The motivation of this study is to analyze a predictive biomarker in comparison with standard markers of renal function assessment in order to observe whether there are statistically significant differences in their performance and timeliness of increase compared to current monitoring methods to ultimately lead to improved graft survival, quality of life, and overall patient prognosis.

2. Materials and Methods

2.1. Study Population

A retrospective cohort study was developed, in which 21 pediatric patients who underwent renal transplantation between January 2011 and August 2023 were consecutively enrolled. Patients were selected after prior HLA typing after performing a negative crossmatch (between donor and recipient), and 90.47% (19 patients) of patients received on the day of transplantation a standard triple therapy (tacrolimus and mycophenolate inhibitor, to which was added induction therapy with anti IL2 receptor antibodies) and 2 patients received cyclosporine A instead of tacrolimus. In addition, a control group of 13 non-transplanted individuals with normal renal function were included in the study.

2.2. Sample Collection and Biomarker Assays

All the serum samples were collected at the time of the patients’ enrollment in the study, over a period of 3 months, starting June 2023 until August 2023. The assessment of kidney function was based on evaluating the serum creatinine and KIM-1 concentration at this time point. The mean interval period from renal transplantation to study enrollment was 3.14 years. Serum samples were collected during the first morning hours, patients being a jeun. Following that, serum specimens were centrifugated at 3500 revolutions per minute for 5 min and stored at −20 °C. Samples stored for more than one month were kept at −80 °C.
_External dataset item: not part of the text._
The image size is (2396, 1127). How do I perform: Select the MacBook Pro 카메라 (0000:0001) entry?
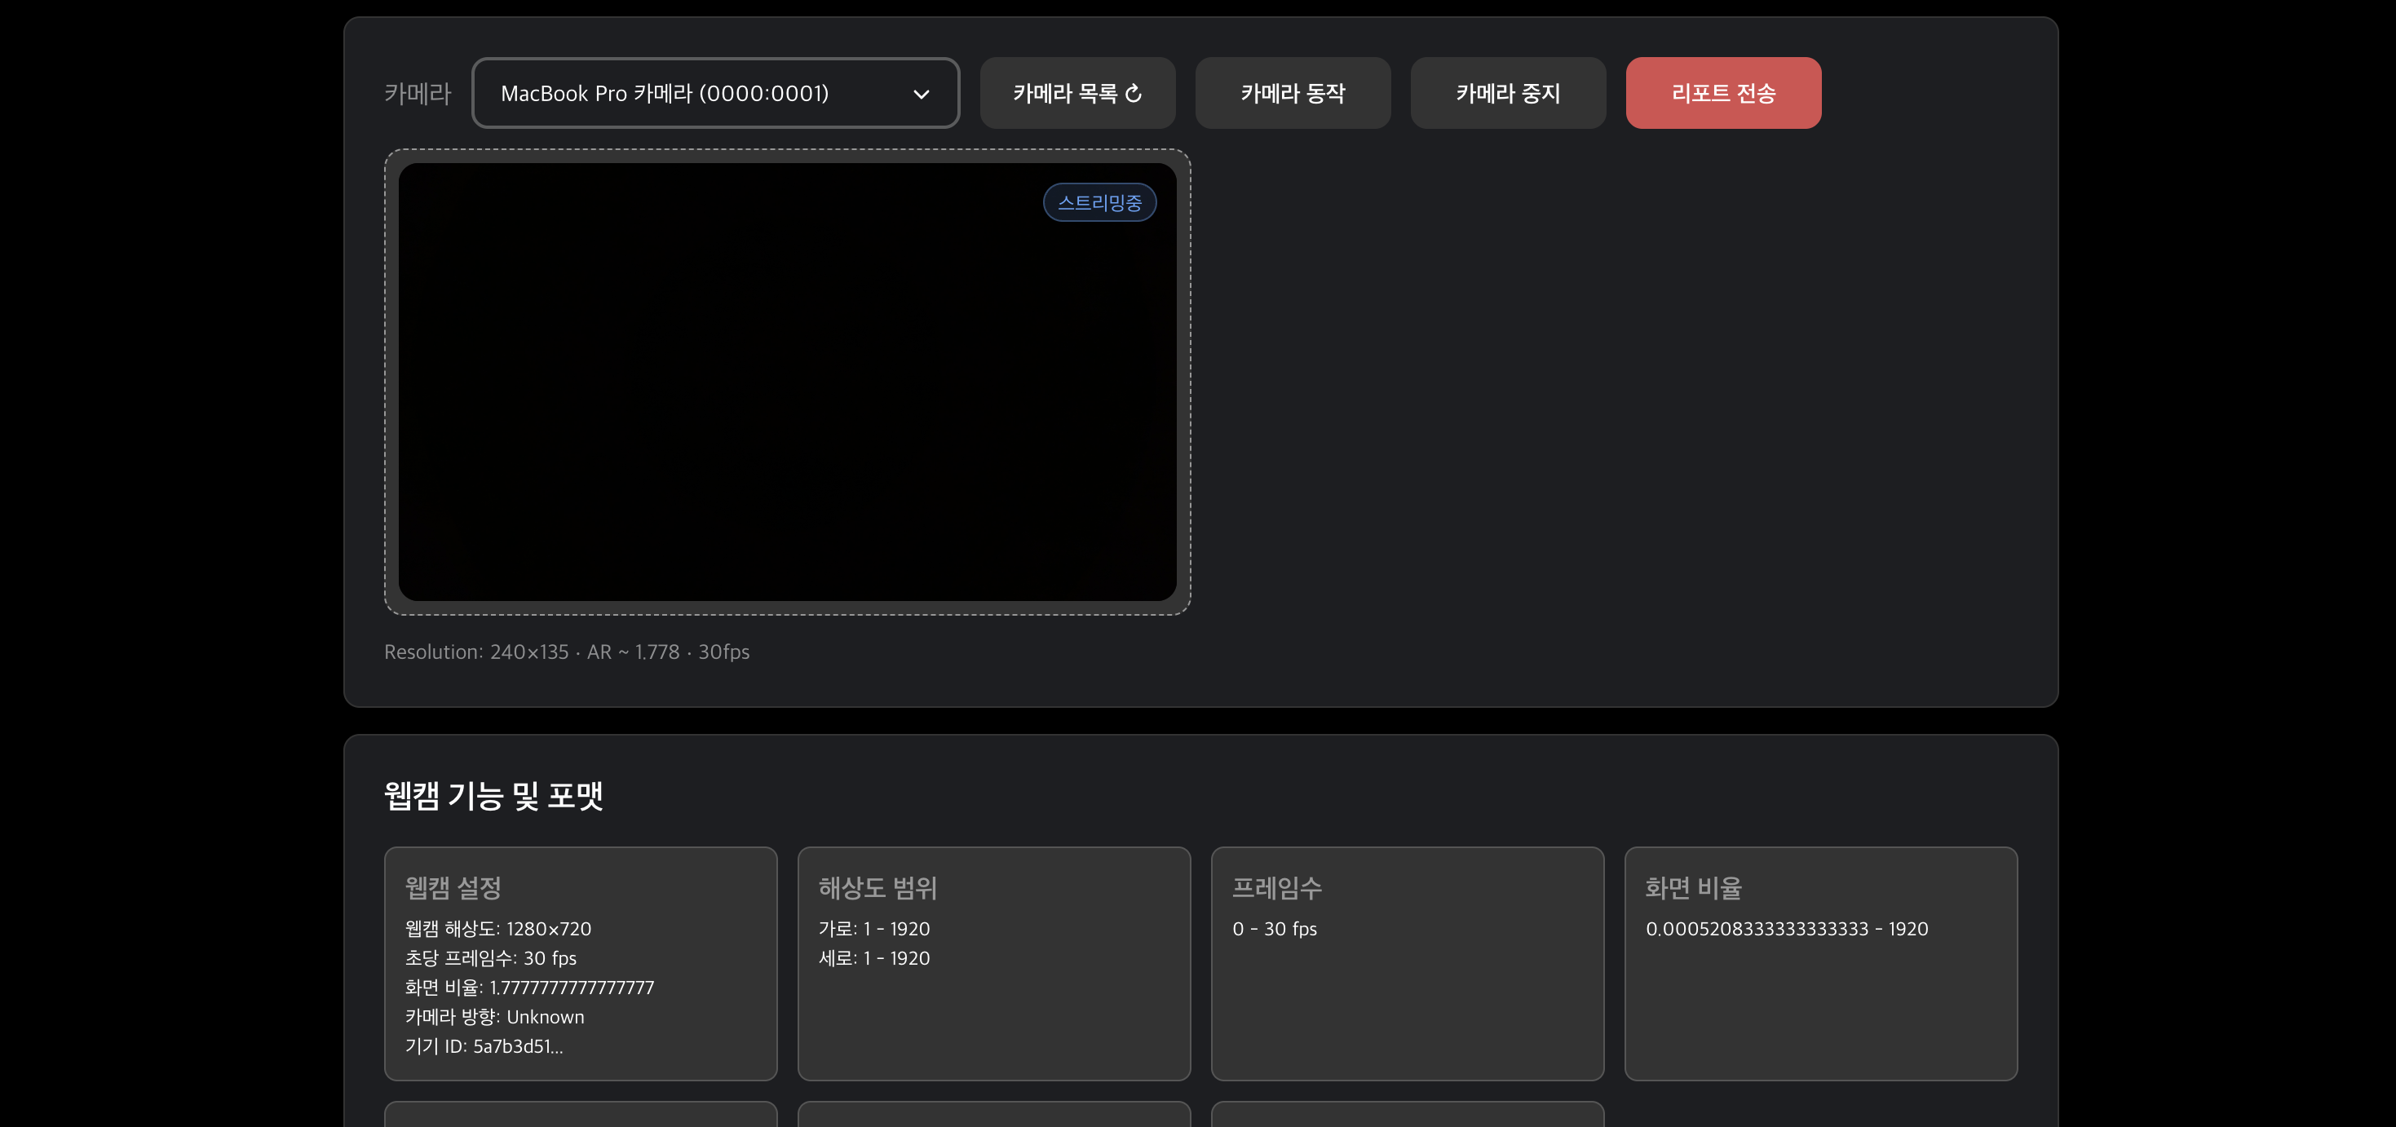click(x=665, y=93)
Serum KIM-1 levels were measured in duplicate using a microbead-based assay as previously described [8]. The samples were diluted 1:10, in a diluent buffer. Thirty microliters (30 μL) of diluted sample, recombinant standards, and internal control samples were incubated with microbeads coupled with KIM-1 capture antibody for 1 h. Beads were then washed 3× with PBST and incubated with detection antibody for 45 min. Beads were washed 3× with PBS-Tween and incubated with Streptavidin-PE (Invitrogen, UK) for 15 min. The signal from the fluorochrome, which is directly proportional to the amount of antigen bound at the micro-bead surface, was captured using Bio-Plex 200 system (Bio-Rad). Data were generated and interpreted using a five parametric logistic regression analysis.

2.3. Statistical Analysis

All obtained data were compiled into a database created using Microsoft Office Excel Version 16.78.3 and subsequently analyzed with IBM SPSS Statistics Version 20. For the continuously distributed variables, we applied descriptive statistics to calculate the averages and standard deviations. To assess the statistical relevance of these variables, we utilized Student’s t-test. To assess the statistical significance of the correlations between the qualitative variables, we utilized the Pearson Chi-square test. Additionally, we calculated the Pearson correlation coefficient (Pearson r) and created graphical representations of the regression line to illustrate these correlations. Across all analyses, a p-value of less than 0.05 was deemed statistically significant. For p-values less than 0.01, we considered the statistical significance to be good, and for p-values less than 0.001, the statistical significance was regarded as extremely important, indicating a very high level of confidence in the results with an error margin of just 0.1%.

3. Results

3.1. Descriptive Statistics and Creatinine Analyze in the Whole Cohort

The study cohort included 21 pediatric patients undergoing first kidney transplantation. Kidney grafts were taken from both living and deceased donors. Transplantation was either preemptive or after dialysis (hemodialysis (HD)/peritoneal dialysis (PD)). The characteristics and exact values of the cohort parameters are presented in Table 1.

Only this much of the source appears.